Свои претензии на общенародную поэтическую славу граф связывал прежде всего с двумя произведениями, над которыми он работал в начале века, – известной нам книгой притч, изданной в 1802 году, и переводом "Поэтического искусства" ("L’art poètique") законодателя неоклассицизма Никола Буало-Депрео. Важное значение Дмитрий Иванович также придавал своим одам, выпущенным отдельной книжкой еще в 1801 году и постоянно пополнявшимся в 1800-е, а также двум переведенным им трагедиям Расина, "Андромахе" и "Ифигении". Иными словами, граф-песнопевец пытался сыграть четыре роли одновременно – русского Эзопа или Лафонтена (здесь ему соперником был, как он полагал, Дмитриев), русского Буало (тут он конкурентов не видел вообще), русского Пиндара (эту роль он готов был разделить с Державиным и своим приятелем князем Голенищевым-Кутузовым) и русского Расина (Сумароков умер больше четверти века назад). Единственное поэтическое амплуа, к которому Хвостов был равнодушен, если не враждебен, – роль поэта-элегика. Не потому, что был по своим убеждениям классиком (Сумароков, которому он когда-то подражал, элегии сочинял) и не жаловал современных плаксивых сочинителей, вылезших из нагрудного кармана Карамзина, но потому, что по своему темпераменту и мировоззрению был глубоко чужд унылого взгляда на жизнь.
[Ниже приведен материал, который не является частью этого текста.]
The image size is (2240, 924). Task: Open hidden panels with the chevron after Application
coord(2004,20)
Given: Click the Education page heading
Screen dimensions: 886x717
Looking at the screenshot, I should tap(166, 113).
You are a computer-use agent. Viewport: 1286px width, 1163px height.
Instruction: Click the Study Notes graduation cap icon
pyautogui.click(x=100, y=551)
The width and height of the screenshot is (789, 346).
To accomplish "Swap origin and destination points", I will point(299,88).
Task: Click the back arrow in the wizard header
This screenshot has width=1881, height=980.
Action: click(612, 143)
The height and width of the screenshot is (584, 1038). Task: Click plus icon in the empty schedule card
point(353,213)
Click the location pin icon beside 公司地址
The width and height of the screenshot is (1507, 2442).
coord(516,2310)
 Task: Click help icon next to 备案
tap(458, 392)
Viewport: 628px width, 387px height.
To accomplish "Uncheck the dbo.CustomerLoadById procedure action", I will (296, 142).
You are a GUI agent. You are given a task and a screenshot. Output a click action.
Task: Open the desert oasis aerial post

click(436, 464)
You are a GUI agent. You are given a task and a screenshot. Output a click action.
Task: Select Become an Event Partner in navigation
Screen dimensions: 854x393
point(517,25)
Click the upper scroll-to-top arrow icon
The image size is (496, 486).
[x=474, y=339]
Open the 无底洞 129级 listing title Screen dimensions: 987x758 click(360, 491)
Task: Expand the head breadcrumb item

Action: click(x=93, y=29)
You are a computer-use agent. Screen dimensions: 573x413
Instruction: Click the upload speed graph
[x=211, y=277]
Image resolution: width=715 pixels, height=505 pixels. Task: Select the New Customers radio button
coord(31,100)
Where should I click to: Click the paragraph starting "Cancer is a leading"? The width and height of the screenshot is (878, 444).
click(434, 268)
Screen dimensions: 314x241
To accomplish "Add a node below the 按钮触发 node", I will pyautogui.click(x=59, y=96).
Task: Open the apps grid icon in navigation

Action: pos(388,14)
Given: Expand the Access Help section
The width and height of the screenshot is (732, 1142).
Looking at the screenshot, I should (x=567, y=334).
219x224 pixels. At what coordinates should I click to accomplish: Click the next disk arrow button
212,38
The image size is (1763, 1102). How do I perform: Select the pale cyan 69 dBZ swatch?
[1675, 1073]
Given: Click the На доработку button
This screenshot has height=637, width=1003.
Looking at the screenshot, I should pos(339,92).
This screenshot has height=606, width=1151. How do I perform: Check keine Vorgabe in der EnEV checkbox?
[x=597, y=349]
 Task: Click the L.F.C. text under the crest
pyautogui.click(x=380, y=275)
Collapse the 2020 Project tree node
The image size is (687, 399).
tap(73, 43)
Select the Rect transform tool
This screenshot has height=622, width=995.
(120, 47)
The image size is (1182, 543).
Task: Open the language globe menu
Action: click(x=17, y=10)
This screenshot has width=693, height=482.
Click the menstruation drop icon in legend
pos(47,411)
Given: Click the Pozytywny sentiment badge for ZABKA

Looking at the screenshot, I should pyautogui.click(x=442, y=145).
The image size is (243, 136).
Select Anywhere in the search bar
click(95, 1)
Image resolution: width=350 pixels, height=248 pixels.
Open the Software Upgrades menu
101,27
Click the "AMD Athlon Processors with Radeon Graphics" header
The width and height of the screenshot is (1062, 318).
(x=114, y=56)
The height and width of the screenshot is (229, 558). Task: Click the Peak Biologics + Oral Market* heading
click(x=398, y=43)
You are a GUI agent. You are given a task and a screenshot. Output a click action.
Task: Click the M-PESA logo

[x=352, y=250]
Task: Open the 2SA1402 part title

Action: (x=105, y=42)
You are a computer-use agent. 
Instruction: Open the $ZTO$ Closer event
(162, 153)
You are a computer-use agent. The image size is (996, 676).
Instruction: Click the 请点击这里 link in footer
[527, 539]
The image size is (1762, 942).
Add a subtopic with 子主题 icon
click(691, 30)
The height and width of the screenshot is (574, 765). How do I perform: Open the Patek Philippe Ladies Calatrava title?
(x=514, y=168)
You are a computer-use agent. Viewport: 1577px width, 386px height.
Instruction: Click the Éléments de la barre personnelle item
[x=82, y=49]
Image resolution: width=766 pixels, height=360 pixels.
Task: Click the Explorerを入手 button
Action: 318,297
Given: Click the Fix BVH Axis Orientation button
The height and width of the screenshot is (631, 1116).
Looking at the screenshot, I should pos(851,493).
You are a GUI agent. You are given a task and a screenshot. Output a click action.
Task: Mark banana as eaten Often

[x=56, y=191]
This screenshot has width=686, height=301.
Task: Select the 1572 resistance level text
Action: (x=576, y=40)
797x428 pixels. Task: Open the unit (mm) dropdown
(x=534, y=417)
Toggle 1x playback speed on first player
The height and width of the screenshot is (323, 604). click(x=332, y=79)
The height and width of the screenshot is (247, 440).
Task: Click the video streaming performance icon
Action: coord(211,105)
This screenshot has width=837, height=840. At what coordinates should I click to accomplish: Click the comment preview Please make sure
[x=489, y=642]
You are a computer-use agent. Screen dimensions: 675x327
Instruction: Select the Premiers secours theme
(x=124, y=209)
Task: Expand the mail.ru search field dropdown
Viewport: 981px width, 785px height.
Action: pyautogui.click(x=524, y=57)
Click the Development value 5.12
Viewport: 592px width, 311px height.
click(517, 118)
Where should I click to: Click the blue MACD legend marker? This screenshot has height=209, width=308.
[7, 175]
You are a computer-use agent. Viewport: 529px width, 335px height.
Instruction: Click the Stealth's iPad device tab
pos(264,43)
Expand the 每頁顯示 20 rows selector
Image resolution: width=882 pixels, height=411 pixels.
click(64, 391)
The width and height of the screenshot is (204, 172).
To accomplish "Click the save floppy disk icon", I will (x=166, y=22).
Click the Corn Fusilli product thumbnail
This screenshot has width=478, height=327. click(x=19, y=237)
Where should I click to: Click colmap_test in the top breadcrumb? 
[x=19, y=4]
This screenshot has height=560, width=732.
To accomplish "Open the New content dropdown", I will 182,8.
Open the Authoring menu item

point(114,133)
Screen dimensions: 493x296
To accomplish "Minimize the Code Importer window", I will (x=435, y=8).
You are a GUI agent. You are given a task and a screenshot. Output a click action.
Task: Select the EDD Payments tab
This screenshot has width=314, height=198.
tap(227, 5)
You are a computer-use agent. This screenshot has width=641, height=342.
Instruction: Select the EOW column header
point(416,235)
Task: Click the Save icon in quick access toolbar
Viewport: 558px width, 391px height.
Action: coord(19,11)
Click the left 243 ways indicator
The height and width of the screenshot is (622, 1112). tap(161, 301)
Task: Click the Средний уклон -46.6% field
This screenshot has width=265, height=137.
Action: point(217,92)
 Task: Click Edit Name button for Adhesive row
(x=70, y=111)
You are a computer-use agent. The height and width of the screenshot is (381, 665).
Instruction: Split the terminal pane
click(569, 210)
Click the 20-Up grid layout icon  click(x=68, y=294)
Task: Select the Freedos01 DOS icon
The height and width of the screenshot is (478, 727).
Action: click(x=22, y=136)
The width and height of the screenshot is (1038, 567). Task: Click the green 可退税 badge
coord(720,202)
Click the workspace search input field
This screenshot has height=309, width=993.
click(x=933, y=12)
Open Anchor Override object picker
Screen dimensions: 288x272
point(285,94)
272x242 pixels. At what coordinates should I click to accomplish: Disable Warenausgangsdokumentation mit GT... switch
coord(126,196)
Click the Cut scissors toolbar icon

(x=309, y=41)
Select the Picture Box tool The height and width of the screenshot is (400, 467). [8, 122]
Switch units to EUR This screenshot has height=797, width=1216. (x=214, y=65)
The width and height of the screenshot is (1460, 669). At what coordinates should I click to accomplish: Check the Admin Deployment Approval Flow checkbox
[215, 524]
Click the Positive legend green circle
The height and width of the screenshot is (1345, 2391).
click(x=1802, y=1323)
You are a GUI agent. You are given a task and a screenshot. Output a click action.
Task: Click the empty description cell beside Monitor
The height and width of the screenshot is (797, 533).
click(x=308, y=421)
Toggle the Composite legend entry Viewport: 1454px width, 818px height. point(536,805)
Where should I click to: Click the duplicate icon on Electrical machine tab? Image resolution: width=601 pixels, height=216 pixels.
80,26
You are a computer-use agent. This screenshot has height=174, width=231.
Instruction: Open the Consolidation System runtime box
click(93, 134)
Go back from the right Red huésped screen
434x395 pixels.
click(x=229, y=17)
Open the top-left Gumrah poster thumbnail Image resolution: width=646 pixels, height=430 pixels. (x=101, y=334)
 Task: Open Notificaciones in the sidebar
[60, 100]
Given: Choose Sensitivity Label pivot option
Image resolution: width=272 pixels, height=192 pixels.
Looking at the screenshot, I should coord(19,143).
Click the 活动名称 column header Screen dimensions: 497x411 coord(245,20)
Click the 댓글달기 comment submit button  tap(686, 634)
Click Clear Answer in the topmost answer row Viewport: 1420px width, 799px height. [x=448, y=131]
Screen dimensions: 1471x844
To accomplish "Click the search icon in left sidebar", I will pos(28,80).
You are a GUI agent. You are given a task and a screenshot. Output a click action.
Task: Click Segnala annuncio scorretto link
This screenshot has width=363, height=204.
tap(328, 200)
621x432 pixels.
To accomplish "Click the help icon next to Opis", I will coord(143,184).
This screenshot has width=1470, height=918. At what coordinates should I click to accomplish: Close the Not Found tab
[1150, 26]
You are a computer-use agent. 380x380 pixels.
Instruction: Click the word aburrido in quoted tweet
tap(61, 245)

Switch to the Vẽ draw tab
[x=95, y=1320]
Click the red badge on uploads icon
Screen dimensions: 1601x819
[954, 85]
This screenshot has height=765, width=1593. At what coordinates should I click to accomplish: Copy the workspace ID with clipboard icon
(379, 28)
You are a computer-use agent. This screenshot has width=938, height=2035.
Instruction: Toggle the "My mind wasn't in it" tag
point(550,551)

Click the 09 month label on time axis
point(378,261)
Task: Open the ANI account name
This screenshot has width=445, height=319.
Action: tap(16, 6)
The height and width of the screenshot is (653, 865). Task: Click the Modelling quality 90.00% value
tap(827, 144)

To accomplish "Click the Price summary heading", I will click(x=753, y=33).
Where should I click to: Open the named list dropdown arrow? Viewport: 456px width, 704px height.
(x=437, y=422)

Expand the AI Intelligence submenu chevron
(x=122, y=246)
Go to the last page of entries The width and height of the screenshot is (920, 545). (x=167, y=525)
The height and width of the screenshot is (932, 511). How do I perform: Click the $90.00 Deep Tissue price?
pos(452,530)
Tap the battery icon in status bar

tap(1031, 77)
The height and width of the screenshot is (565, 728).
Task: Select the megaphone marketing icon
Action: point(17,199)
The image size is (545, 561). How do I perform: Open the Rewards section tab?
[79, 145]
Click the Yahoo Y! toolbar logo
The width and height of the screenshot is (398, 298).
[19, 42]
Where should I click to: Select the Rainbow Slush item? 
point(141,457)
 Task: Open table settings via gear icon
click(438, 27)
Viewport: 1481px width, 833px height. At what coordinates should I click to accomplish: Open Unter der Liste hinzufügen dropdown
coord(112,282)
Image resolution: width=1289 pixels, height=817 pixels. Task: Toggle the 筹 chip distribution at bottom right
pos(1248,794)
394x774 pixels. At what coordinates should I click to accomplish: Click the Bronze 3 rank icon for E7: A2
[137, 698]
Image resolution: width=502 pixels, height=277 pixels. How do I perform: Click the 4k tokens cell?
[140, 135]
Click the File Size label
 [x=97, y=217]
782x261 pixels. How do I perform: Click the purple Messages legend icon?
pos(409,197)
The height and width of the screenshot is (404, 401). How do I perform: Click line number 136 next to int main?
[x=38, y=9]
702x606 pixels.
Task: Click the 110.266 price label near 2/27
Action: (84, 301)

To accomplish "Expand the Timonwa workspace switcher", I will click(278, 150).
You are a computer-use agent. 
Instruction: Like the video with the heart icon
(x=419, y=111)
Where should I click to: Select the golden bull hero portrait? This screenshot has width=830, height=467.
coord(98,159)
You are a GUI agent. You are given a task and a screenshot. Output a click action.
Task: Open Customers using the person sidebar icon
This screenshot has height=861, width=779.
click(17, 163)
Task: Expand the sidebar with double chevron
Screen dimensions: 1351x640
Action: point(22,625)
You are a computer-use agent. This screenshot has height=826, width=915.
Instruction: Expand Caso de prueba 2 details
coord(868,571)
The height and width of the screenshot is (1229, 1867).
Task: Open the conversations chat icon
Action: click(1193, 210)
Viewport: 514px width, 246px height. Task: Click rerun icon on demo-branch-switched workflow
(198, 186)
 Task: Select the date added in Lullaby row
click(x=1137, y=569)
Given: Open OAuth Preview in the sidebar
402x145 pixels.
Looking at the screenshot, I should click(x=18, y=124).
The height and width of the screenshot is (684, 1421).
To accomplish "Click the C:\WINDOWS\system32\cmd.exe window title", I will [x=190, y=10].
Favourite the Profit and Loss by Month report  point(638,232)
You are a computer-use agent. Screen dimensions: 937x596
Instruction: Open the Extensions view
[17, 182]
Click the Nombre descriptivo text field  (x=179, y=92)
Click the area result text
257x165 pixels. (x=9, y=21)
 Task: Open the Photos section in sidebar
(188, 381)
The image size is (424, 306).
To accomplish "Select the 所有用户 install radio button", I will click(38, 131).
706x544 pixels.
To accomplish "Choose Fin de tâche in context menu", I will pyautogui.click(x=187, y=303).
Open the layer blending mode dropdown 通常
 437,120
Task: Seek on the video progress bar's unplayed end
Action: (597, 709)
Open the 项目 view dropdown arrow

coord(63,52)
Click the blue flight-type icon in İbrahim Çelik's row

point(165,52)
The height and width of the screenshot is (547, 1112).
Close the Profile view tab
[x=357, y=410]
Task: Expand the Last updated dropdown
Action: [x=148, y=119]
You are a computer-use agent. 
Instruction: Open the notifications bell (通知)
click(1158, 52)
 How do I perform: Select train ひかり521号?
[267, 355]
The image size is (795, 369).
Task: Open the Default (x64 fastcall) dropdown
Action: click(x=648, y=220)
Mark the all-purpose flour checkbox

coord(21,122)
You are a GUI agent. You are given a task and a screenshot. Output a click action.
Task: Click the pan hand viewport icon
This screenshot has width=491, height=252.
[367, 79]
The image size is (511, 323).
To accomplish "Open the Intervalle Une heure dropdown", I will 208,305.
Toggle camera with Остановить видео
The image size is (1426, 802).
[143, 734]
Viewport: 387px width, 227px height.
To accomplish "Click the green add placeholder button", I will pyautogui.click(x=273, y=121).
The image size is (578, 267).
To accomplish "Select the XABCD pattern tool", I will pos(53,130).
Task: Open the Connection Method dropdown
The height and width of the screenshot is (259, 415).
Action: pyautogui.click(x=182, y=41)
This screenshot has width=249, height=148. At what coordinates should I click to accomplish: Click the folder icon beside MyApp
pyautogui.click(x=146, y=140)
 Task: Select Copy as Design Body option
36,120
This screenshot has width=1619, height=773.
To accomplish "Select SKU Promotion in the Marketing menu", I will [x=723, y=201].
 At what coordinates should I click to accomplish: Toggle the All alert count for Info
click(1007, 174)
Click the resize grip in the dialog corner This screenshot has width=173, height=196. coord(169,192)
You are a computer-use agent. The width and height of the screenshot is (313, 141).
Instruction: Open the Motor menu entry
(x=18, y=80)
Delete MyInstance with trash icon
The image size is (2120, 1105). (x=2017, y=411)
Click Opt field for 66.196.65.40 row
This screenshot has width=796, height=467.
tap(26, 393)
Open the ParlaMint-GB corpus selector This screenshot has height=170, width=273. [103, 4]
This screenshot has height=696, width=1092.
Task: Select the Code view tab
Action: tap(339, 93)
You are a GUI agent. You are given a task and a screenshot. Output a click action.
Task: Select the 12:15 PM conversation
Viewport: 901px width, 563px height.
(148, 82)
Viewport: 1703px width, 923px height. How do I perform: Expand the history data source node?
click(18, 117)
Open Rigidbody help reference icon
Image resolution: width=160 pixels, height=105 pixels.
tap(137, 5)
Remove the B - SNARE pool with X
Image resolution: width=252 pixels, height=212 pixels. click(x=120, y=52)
Проблема и уникальность Хвостова заключались, я думаю, в том, что он воспринимал авторитетные классические руководства и правила буквально и стремился в точности и целокупности воплотить их в собственном творчестве и поведении. Итак, вооружившись "наукой" Буало, граф Дмитрий Иванович отправился на покорение российского Пинда, а если Бог даст, и государственного Олимпа. Для осуществления этой цели ему нужны были собственная группа поддержки и свой литературный рупор. Такой группой и таким рупором стали для него сановные друзья-поэты и издававшийся ими журнал "Друг Просвещения", где граф опубликовал за три года более ста произведений. Еще одной необходимой составляющей успеха, по мнению графа, должна была стать "официальная" легитимизация его дара и мастерства, которую он связывал с увенчанием его трудов Российской академией.
Членом последней, как мы помним, Хвостов был с 1791 года (в этот год он написал свою первую версию перевода расиновской "Андромахи"). При Павле Академия захирела (точнее, практически лишилась финансирования) и была возрождена новым императором, не только подражавшим в просветительской деятельности своей бабке, но и соперничавшим в этой сфере со своим главным конкурентом в Европе, возродившим в начале XIX века закрытую после Революции Academie française.
С екатерининских времен миссия Российской академии полагалась в составлении словаря российского языка, российской грамматики, риторики и поэтики. Император Александр пожелал также, чтобы академики содействовали переводам на русский язык знаменитых классических авторов. Государь не только возродил Академию, но и повелел построить ей новое прекрасное здание на 1-й линии Васильевского острова. Последнее торжественно открылось в 1804 году. На переезд екатеринской Академии в новое жилище муз Хвостов откликнулся одой, показывающей, какие надежды он сам возлагал на деятельность российского литературного ареопага:
Но вы на холме Геликона
Священна таинства жрецы!
Вы нам вещатели закона,
Вы слова Росска мудрецы!
Вы славе смертных толь любезной
Умели обществу полезной
Тяжелый подвиг предпочесть.
Вы свергли многия препоны,
Вы дали языку законы,
Теперь в ночи светильник есть [там же: 30].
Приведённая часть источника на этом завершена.